Even after re-watching James Gunn’s “The Suicide Squad” in anticipation of “Peacemaker,” it was hard to see why Peacemaker, of all the movie’s antiheroes, merited a series of his own beyond the fact that he was played by John Cena. In a story that otherwise leans on agents of chaos like Margot Robbie’s Harley Quinn, Daniela Melchior’s endearing Ratcatcher 2, and conflicted journeymen like Idris Elba’s Bloodsport or Joel Kinnaman’s Rick Flag, Cena’s stickler of a killer was far from its most compelling character. When he finally got shot in the throat at the end of the movie, his apparent exit from the stage felt about right.

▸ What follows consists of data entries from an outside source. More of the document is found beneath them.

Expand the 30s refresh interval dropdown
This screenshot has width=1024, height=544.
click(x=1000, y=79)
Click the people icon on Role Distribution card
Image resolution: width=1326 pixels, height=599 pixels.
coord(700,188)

But less than six months later, here we are with an entire HBO Max show dedicated to Peacemaker, who recovers from his injuries and sets off into the great unknown to learn more about himself, the world, and the true cost of his longtime pledge to bring about peace by killing absolutely anyone who gets in the way. The first three episodes, directed by Gunn and available to stream as of today, allow Cena to flex his many (many) muscles and open the door for Peacemaker to reevaluate his place as one cog in the giant machine of the American government. There’s plenty of time dedicated to making Peacemaker look capital a Awesome in the ways you might expect (is it really a Gunn project if there aren’t flashy fights with pointed needle drops, or an R-rated superhero story if it doesn’t include the star man railing an anonymous woman from behind?). In its most interesting moments, though, Peacemaker’s just a giant baby. His thirst for approval from his single-minded, racist father (Robert Patrick), childlike glee with his pet “Eagley” (a CGI bald eagle that defies odds to become truly adorable), and abject confusion at how to function after the events of “The Suicide Squad” unmoor Peacemaker beyond his comprehension. For as sharp as Cena’s comic timing generally is, his best moment in these three episodes nevertheless comes when Peacemaker collapses on his shitty bed after an exhausting, embarrassing night and lets his face collapse in self-loathing mewls of pain.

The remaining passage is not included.